◆ Exercise
Each line from the one with "Given: Select the" through the last line below must be written out exactly. Do not copy pictures.
--- Data for analysis ---
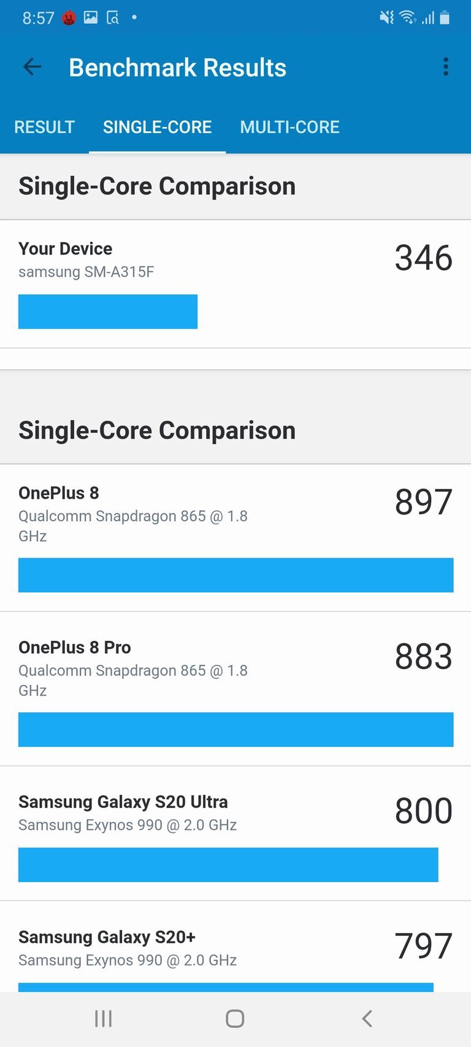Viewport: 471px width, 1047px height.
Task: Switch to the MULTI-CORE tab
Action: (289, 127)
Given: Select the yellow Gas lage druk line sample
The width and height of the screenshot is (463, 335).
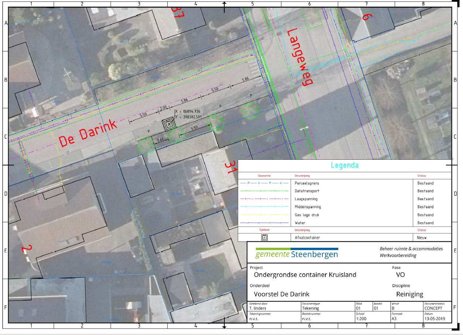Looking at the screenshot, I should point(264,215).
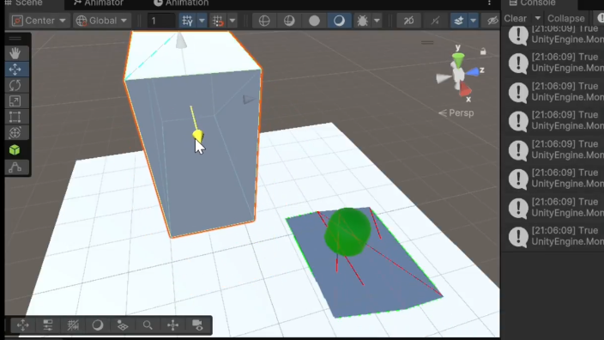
---
◆ Your response
Given: Select the yellow Gas lage druk line sample
The width and height of the screenshot is (463, 335).
Looking at the screenshot, I should point(264,215).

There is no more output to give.